Plan your success with ArcGIS
Planning, for anything, always seem like a good idea, but often we don’t get around to it – just ask the NSW Rural Fire Service, whose Planning to Plan is not a Plan campaign is trying to get that message across to all rural homeowners (myself included).
With this considered, I was excited to be teaching part of the ArcGIS Enterprise Systems: Performance and Scalability workshop. Information Technology like fire prevention demands a level of planning for growth and sustainability.
Sometimes it is a new project, a hardware/software refresh, or an upgrade to new OS and software version, and the ability to generate information from the Capacity Planning tool provides key guidance and parameters for the analysts, architects and engineers planning the ArcGIS platform deployment.
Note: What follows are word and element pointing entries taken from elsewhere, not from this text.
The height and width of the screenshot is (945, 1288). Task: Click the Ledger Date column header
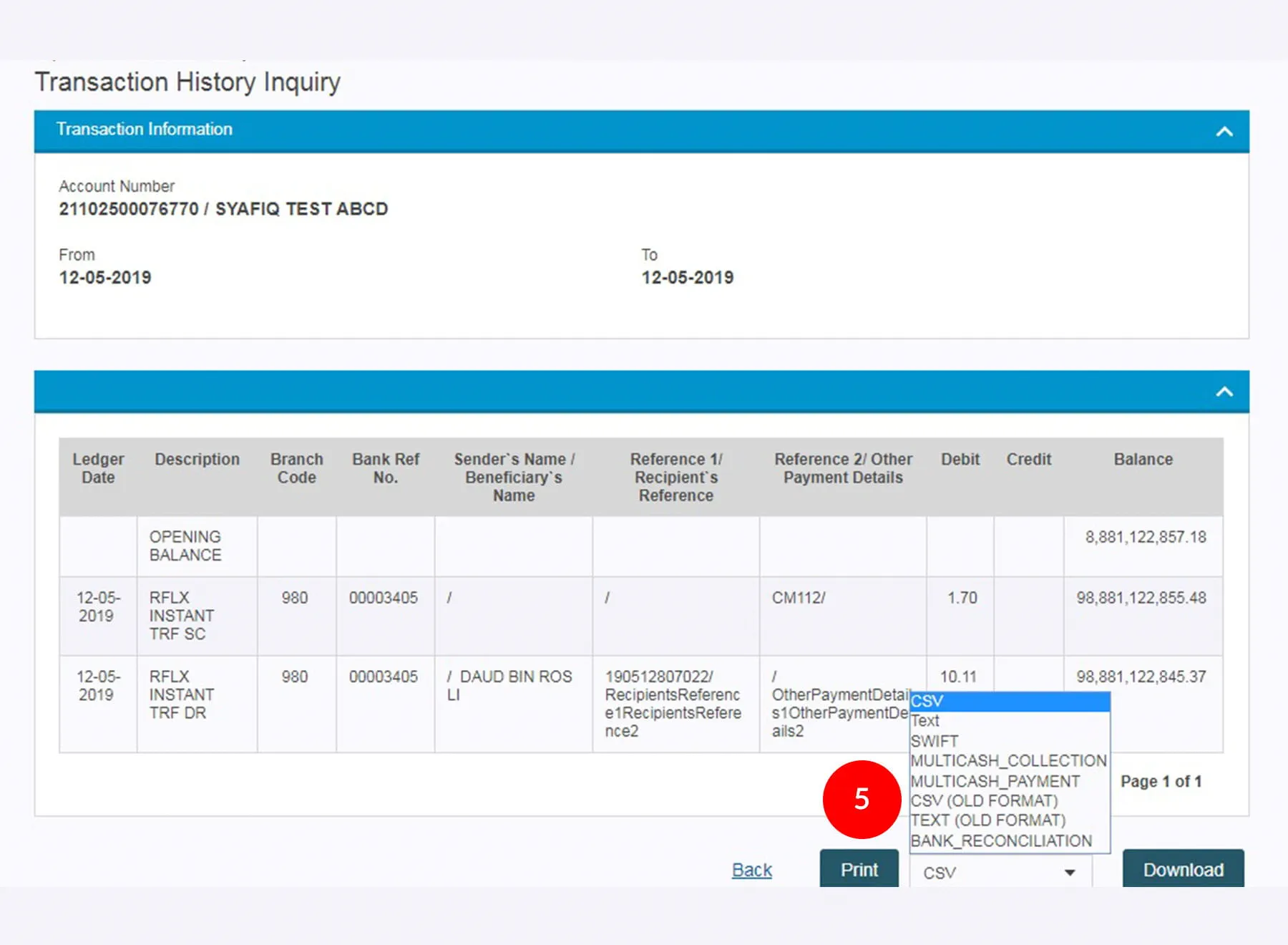pyautogui.click(x=98, y=468)
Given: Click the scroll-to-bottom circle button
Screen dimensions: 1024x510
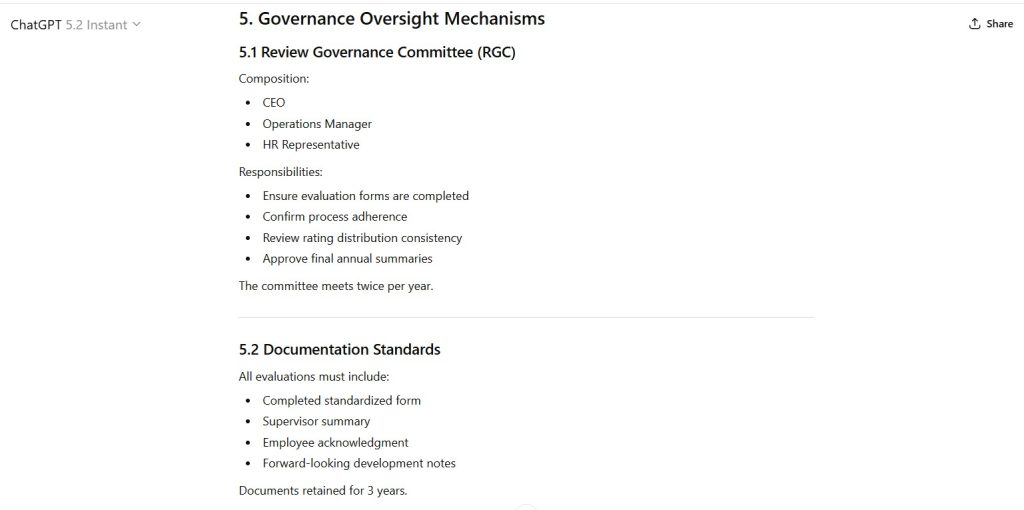Looking at the screenshot, I should [x=526, y=507].
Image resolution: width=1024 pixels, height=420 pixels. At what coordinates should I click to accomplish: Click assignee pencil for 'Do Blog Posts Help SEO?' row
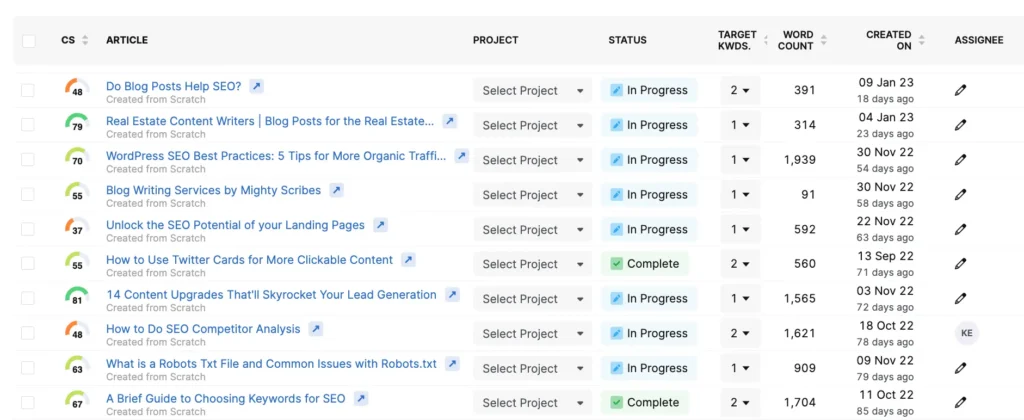pos(961,90)
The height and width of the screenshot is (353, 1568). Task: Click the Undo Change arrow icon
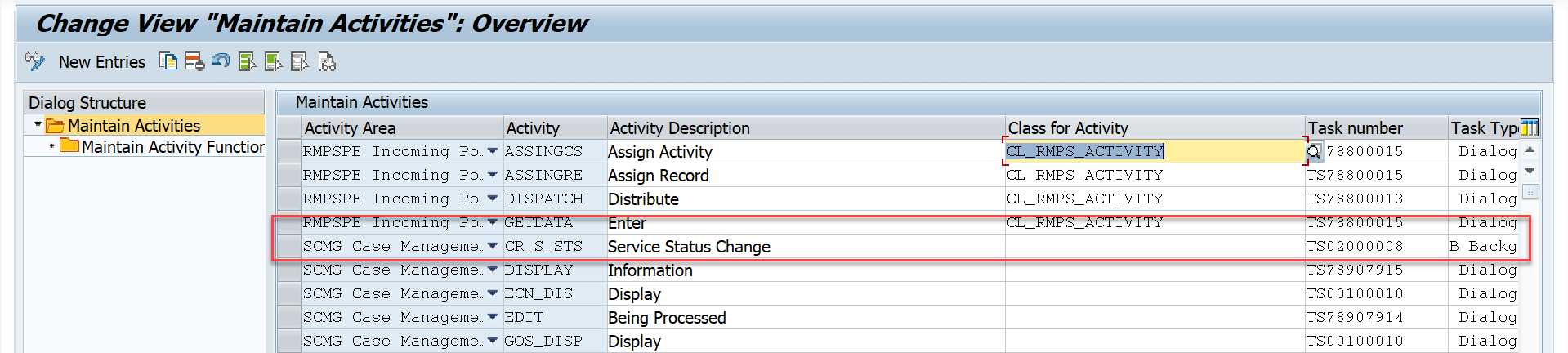pyautogui.click(x=221, y=61)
Server benchmarks, TPS calcs and capacity estimation provide the planning process with a direction that can be used across the project lifecycle.
Other times, your capacity to plan and make change is just not going to fly – resources, scope and time constraints often mean, as GIS managers and admins, you just have to deal with the servers, network and storage that you have. What can you do? Let’s consider the basic quality engineering principles of plan-do-check-act (if you haven’t heard of Edward Deming, look here).
You can still plan using the Capacity planning tools and get an understanding of the capacity of today’s environment – that’s “plan”. In an existing solution the “do” has been done and we need to evaluate what is done. “Check” – the process of using tools to capture performance metrics to give the manager and administrator a way to optimise services and MXD, look at server performance bottlenecks and review heavily used services. From the performance metrics it’s time to “act” and then look at the “plan”. With an approach like this you can use the Enterprise monitoring tools to optimise the existing infrastructure and build a solid business case for future changes.
What about cloud? With the growing use of cloud hosted server and hardware scalability planning is even more crucial. The ROI predicted will only be realised if the servers run to spec and the CPU and memory resources are not beyond the planned level. Auto scaling is great, but it does cost – all the more reason to plan. What about Software as a Service, ArcGIS Online? You need to monitor usage, performance and credits. The ArcGIS Activity Dashboard provides statistics you can use to monitor your organisation’s ArcGIS Online account.
While preparing for the workshop, I got the chance to work with Christopher Brown from the Perth office – CDB knows his stuff and now knows more about MongoBD from his work on the System Monitor deployment. It’s always good to work with Christopher.
Remember, as the RFS says, “Planning to Plan is not a Plan”!